A fifty-year-old bridge game, and the secrets it held, provides an unexpected way to cross the generational divide between the author and her mother: Betsy Lerner takes us on an intimate and powerfully personal literary journey where we learn a little about bridge and a lot about life.
After a lifetime of defining herself against her mother’s Don’t-Ask-Don’t-Tell generation, Betsy Lerner, a poster child for the Sex-Drugs-and-Rock ’n’ Roll generation, finds herself back in her childhood home of New Haven, Connecticut, not five miles from the mother she spent a lifetime avoiding. When Roz needs help after surgery, it falls to Betsy to take care of her. She expected a week of tense civility; what she got instead were the Bridge Ladies. Impressed with their loyalty, she realized her generation was lacking. Facebook was great, but it wouldn’t deliver a pot roast.
Tentatively at first, Betsy becomes a regular fixture at her mother’s Monday Bridge Club. Before long, she braves the intimidating world of Bridge and comes under its spell. But it is through her friendships with the ladies that she is finally able face years of misunderstandings and family tragedy. The Bridge Ladies become a Greek chorus, a catalyst for change between mother and daughter.
By turns darkly funny and deeply moving, The Bridge Ladies brilliantly weaves the stories of the Bridge Ladies, along with those of Betsy and her mother across a lifetime of missed opportunities. The result is an unforgettable and profound journey into a hard-won—but never-too-late—bond between mother and daughter.

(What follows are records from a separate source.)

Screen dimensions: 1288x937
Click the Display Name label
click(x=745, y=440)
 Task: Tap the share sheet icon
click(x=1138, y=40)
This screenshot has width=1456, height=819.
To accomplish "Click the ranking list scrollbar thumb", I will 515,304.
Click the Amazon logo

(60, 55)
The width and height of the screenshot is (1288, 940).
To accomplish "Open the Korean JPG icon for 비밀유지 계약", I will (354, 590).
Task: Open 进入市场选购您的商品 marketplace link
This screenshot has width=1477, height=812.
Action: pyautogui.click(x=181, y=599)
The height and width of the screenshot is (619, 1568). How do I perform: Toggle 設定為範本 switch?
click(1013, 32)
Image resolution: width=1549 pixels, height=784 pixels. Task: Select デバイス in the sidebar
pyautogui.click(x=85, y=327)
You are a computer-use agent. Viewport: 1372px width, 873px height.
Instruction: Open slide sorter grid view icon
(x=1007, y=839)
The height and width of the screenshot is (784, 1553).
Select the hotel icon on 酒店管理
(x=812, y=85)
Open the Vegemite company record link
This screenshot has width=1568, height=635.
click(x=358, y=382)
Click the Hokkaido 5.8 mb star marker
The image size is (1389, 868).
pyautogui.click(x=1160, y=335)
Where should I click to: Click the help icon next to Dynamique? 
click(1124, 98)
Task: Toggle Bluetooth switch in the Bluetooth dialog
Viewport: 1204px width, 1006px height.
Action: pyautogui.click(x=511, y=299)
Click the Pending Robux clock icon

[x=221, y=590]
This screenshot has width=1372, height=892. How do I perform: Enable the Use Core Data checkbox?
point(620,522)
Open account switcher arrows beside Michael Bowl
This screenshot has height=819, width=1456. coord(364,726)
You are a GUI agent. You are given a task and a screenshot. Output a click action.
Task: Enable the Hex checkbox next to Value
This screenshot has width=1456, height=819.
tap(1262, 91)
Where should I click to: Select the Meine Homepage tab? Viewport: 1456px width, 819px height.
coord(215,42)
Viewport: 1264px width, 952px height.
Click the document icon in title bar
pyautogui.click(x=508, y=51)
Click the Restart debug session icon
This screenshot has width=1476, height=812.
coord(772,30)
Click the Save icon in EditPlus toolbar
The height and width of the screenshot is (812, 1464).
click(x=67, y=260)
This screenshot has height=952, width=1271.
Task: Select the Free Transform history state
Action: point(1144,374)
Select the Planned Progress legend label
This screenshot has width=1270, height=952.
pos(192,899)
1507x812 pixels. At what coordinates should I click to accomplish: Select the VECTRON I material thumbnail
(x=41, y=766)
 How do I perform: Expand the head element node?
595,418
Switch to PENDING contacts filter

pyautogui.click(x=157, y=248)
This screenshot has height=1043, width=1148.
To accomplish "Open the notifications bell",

Title: The Bridge Ladies: A Memoir
Author: Betsy Lerner
Genre: Nonfiction | Memoir
Publisher: Harper Wave
Published: May 3, 2016
Format: Paperback, 320 pages
FTC Disclaimer: I received an ARC from the publisher via TLC Book Tours in exchange for a fair and honest review. Opinions expressed are mine.
But my biggest concern returning home was the proximity I would now have with my mother. We had never been close and were reliably caught up in a classic mother-daughter dynamic: whatever she said I took the wrong way. Every comment she made felt like a referendum on my life. (page 46, beginning of third paragraph)
Would there ever come a time when I wouldn’t feel judged? Did everything have to come under scrutiny? My homemaking? My work? She wants to know why I work so hard. She doesn’t think I should work so hard. Do I really need to work this hard? she asks in an accusatory tone, as if I’m creating work for myself. The judgements implicit: first and foremost, if I’m working so hard, how could I be spending enough time with my daughter? Equally important: I shouldn’t have to work. In the rubric of my mother’s life, the man is supposed to be the provider. (page 47, first full paragraph)
[Quote checked for accuracy with Penny Makras of HarperCollins]
Written with charm, humor, and honesty, Betsy Lerner has brought to life the women of the 1950s–albeit our mothers. That is if you are of a certain age.
My mother never played bridge but was part of a foursome who lunched, shopped, and walked together. As a daughter caught in a similar maelstrom as Betsy, I often wondered why these three women appeared to be my mother’s best friends and enjoyed it!
The secret to The Bridge Ladies and their 50 years of success around the card table lies in their ability not to tell all. A typical characteristic of those returning from World War II and beginning new lives in the 1950s, secrets were kept and were kept close to the heart. Not everything was up for consumption by others’ ears.
In spending time not only with her mother but also the other bridge ladies, and even learning to play herself, Betsy Lerner begins to unravel the answers to many questions about her childhood and her relationship with her mother. Keeping secrets is permissible to a limit, but in the long run, as in Betsy’s case, knowing the answers to mysterious happenings as a child would have brought the chance to empathize and extend compassion to her mother.
At times, I forgot I was reading a memoir the writing is so like a novel. Congratulations to Betsy Lerner for turning the memoir genre a bit on its edge by writing her life story in such a way that one almost believes the book they’re holding is fiction.
Lerner’s characters, whom we all know are real people, are well crafted and developed, and their images float through your mind as if they live next door. The scenes where Betsy is learning to play bridge bring a sense of realizing there is something your mother and her friends can do with ease that you struggle to understand.
The humanness running throughout The Bridge Ladies is its greatest gift to the reader. Our assumptions about other people are often misplaced, and Betsy Lerner uses her own relationship with her mother to point out how wrong we can be, even in our own families.
I highly recommend The Bridge Ladies if for no other reason than Betsy Lerner is an excellent writer. So excellent in fact I immediately purchased two of her other books. I don’t often do that, but I knew I wanted to know more about this writer’s writing.
Betsy Lerner is the author of The Forest for the Trees and Food and Loathing. She is a recipient of the Thomas Wolfe Poetry Prize, an Academy of American Poets Poetry Prize, and the Tony Godwin Prize for Editors, and was selected as one of PEN’s Emerging Writers. Lerner is a partner with the literary agency Dunow, Carlson & Lerner and resides in New Haven, Connecticut.